Manufacturing shipments fell in January as the auto sector pulled down overall numbers, despite strength in several resource-based industries, Statistics Canada said today.

Shipments slipped 0.7% to $51.8 billion in January, following a 1.8% rise advance in December.

A substantial drop in motor vehicle and parts manufacturing largely contributed to January’s weakness, the agency said.

With those out of the mix, shipments actually edged up by 0.3%.

The report said the manufacturing sector has been volatile for 18 months, with some key industries struggling while others expanded to meet strong global demand.

The slip in January shipments hit only seven of the 21 manufacturing industries, although these industries accounted for just over one-half of the value of total shipments.

Seven provinces posted decreases in January, Ontario was hardest hit, with shipments off by $554 million or 2.1%.

Quebec’s manufacturers reported growth of $146 million or 1.2% to partly offset the decline.

In the auto sector, temporary plant closures and production slowdowns at some factories in January contributed to declines in the manufacturing of motor vehicles and parts.
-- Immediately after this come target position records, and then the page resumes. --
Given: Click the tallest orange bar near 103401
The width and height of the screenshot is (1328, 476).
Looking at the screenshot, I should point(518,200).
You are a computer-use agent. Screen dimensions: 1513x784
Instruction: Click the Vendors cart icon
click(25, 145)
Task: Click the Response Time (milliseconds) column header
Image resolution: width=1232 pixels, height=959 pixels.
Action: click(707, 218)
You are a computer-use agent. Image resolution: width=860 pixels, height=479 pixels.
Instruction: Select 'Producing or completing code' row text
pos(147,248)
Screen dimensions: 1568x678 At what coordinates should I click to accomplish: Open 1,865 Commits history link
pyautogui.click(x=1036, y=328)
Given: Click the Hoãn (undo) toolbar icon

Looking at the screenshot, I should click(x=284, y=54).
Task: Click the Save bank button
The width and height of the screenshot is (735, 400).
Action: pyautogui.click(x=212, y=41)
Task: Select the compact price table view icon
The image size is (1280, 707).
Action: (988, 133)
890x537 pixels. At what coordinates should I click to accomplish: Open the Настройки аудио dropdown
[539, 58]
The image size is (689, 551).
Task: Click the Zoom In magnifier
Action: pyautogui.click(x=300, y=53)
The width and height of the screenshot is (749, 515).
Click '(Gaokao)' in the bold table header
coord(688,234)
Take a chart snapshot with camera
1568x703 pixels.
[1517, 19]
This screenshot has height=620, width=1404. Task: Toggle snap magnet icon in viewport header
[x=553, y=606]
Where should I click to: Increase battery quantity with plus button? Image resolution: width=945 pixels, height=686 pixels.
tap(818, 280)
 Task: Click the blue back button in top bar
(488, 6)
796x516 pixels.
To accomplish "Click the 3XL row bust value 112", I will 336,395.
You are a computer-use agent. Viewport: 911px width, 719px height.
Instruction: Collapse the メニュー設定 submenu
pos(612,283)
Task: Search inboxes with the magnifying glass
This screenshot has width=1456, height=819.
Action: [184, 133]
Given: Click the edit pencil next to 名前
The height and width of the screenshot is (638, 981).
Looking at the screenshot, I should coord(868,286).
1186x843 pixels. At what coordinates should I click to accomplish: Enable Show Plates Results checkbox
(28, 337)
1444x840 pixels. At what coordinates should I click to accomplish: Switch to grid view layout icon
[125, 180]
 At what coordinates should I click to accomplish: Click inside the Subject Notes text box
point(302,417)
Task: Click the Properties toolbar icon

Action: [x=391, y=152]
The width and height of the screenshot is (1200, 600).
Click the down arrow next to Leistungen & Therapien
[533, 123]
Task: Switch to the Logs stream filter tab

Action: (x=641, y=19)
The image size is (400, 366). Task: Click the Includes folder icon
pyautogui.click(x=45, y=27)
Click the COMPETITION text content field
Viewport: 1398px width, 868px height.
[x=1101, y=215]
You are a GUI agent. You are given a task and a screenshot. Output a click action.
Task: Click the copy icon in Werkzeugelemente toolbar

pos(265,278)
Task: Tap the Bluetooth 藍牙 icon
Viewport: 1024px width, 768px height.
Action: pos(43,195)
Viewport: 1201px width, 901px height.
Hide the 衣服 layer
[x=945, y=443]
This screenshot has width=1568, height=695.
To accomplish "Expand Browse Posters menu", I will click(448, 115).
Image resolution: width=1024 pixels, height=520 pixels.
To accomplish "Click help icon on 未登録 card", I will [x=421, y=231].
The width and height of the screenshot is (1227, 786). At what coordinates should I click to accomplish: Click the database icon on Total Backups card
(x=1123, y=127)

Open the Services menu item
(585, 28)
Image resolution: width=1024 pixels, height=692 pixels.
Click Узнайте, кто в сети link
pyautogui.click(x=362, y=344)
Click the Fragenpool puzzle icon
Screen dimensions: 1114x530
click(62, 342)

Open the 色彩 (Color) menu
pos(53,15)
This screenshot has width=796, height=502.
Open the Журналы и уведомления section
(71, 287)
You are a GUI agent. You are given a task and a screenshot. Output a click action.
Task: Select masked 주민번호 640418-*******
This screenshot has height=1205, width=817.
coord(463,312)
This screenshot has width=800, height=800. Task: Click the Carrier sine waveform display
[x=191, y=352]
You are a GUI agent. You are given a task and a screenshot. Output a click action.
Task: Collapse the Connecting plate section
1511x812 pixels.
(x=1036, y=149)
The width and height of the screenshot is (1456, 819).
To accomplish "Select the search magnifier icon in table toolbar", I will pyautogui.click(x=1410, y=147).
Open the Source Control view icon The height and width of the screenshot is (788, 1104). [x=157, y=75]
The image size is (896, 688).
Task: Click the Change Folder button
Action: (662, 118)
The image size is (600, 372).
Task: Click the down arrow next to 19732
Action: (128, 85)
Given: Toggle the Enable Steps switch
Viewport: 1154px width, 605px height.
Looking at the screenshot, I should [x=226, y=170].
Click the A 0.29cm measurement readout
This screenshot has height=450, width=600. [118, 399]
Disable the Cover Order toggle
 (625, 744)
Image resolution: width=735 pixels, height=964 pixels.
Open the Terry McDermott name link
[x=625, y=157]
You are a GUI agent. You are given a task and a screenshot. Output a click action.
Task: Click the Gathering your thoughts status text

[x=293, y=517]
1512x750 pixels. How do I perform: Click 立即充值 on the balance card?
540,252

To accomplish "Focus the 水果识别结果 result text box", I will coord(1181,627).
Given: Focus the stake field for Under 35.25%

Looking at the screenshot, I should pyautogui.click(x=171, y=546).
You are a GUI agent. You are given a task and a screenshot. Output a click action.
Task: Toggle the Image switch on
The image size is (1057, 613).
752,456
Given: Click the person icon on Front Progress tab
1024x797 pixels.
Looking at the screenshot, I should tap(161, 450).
Vehicle shipments fell by 4.6%, to $5.4 billion, the third decrease in a row.

Parts makers lost most of the gains they made in December with shipments down 7.6% to $2.6 billion.

The statistics agency said the Canadian auto sector has been pummelled by a variety of problems, including soaring gas prices, fickle consumers and lagging sales.

Despite January’s overall decrease overall, the majority of industries posted higher shipments.

Robust global demand and soaring industrial prices fuelled a 4.8% jump in shipments of primary metals to $4.2 billion.

Above-average winter temperatures led to increased construction in North America and a consequent rise in the price of lumber.

Shipments of wood products rose 1.8% to $3 billion in January, the highest level since May 2005.

Manufacturers’ inventories continued to accumulate in January, rising 0.3% to $66.3 billion at month’s end. Inventories have been on a gradual rise for about two years.

Unfilled orders rose 1% to $43.2 billion in January, the fourth successive increase. As a result, the backlog of unfilled orders stood at $43.3 billion, the highest level since November 2002.

Following a surge in December, manufacturers’ level of new orders remained stable at $52.2 billion in January. Extensive decreases in the transportation equipment sector offset advances in new orders for fabricated metals products, primary metals and machinery.